If most of the difference can be attributed to the stop loss and 180 EMA - wow, for me thats pretty significant...
Some of it yes---all of it no. Most of it arguable.
Why is it significant for me? Because;
My original thoughts were that I could possibly apply some of my portfolio to using the TT method, while my normal mostly fundamental part technical analysis would be used for my other half..... and see what happens. But I think there are significant ways I think the two could be intermixed.....
Sure they could---others have adopted hybrids of the method---However you MUST understand what makes a method profitable.
1) Normally a decision on entry for me would be a combination of economic/cyclical/industry conditions as well as some fundamentals on the particular company, maybe a little TA - but rarely. With TT entry signals there is no reason why i couldn't overly my analysis on top to chose/rate which if any to enter. This is because economic/cyclical/industry conditions change very slowly and would not be hard to apply, and there are certain fundamental analysis techniques that can be applied across the board to rate companies very quickly on their financial position. One of these methods has been used very successfully discussed and applied on another forum - will discuss further down the track......

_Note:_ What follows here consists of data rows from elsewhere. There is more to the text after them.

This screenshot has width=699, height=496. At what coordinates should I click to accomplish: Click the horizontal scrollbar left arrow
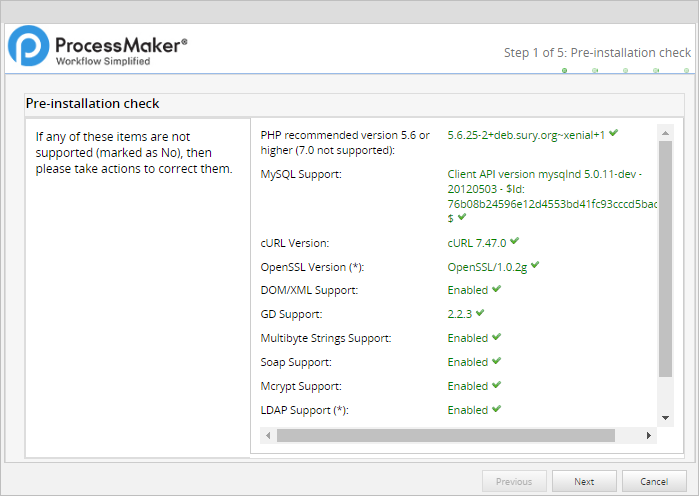[267, 436]
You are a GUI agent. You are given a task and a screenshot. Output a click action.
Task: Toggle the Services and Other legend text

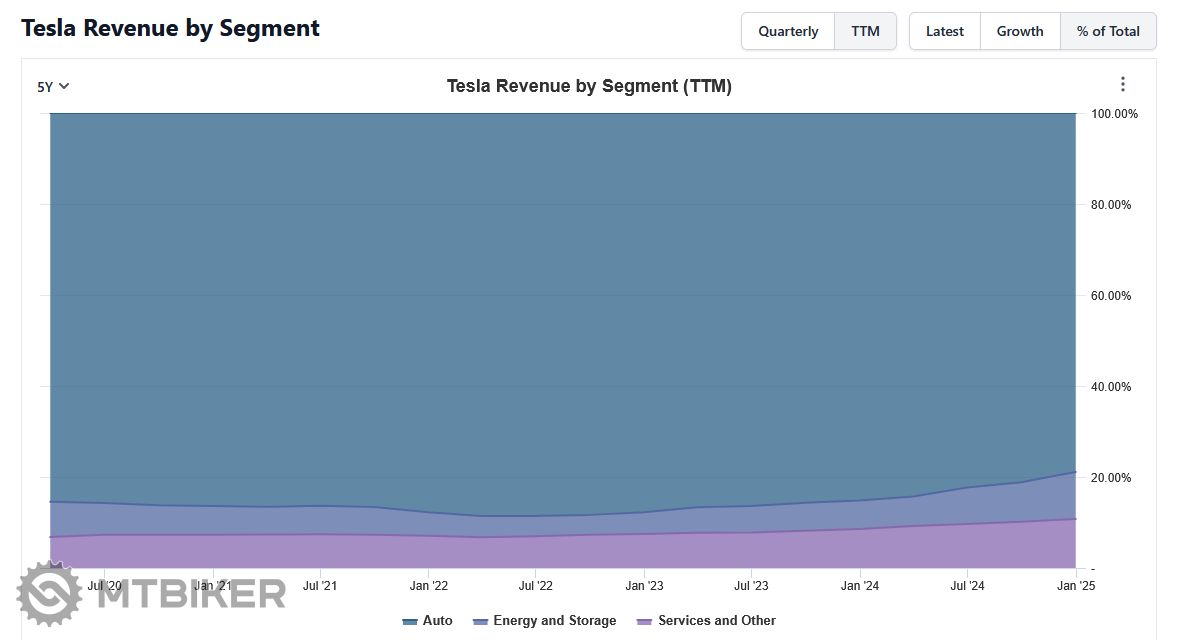716,621
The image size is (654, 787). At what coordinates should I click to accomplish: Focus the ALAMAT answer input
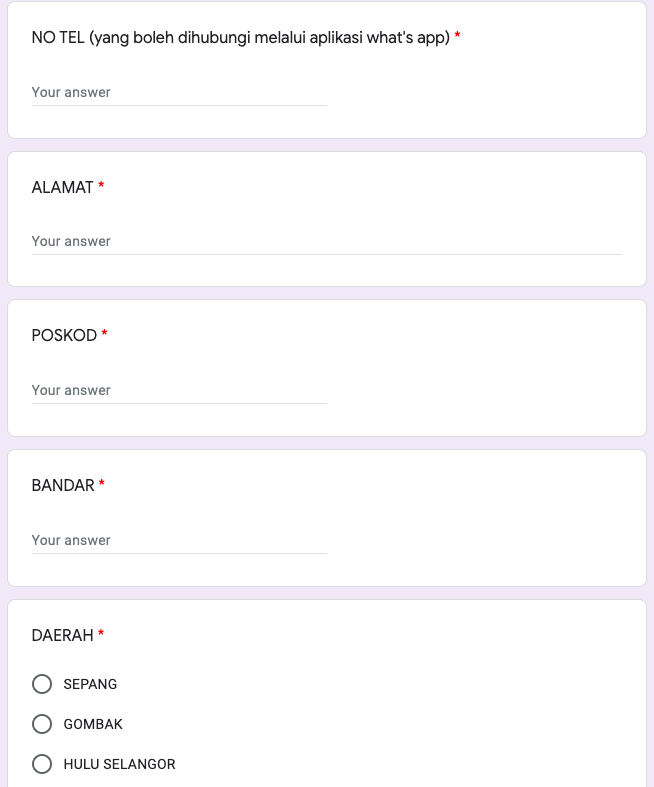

I'd go fundamental for portfolio selection if you wish and technical---T/T's technicals for timing and trade management.
2) Depending on how much difference tech's results come back between random entry and TT entry - there seems to be no reason why I couldn't apply my normal fundamental analysis on entry (ie no TT entry), but then apply TT exit/stop loss criteria once I have entered. The reason is becuase I have always struggled when to exit stocks to maximise my returns.
Ah--not so simple.While random entry into a trade may not have a longterm difference the entry is designed to alert those stocks "in the Position" to out perform--- where as random just selects any stock downtrend or not.
The question of whether any value can be added through my own methods 1 & 2 is obviously a big fat ???? and there is really little way of back testing easily any fundamental entry...........
I'd go fundamental for portfolio selection if you wish and technical---T/T's technicals for timing and trade management.This would be in my view the best way to go.It would however be a different universe than the one we have tested.This in itself isnt a big issue---from the myrid of tests on many many stock universes.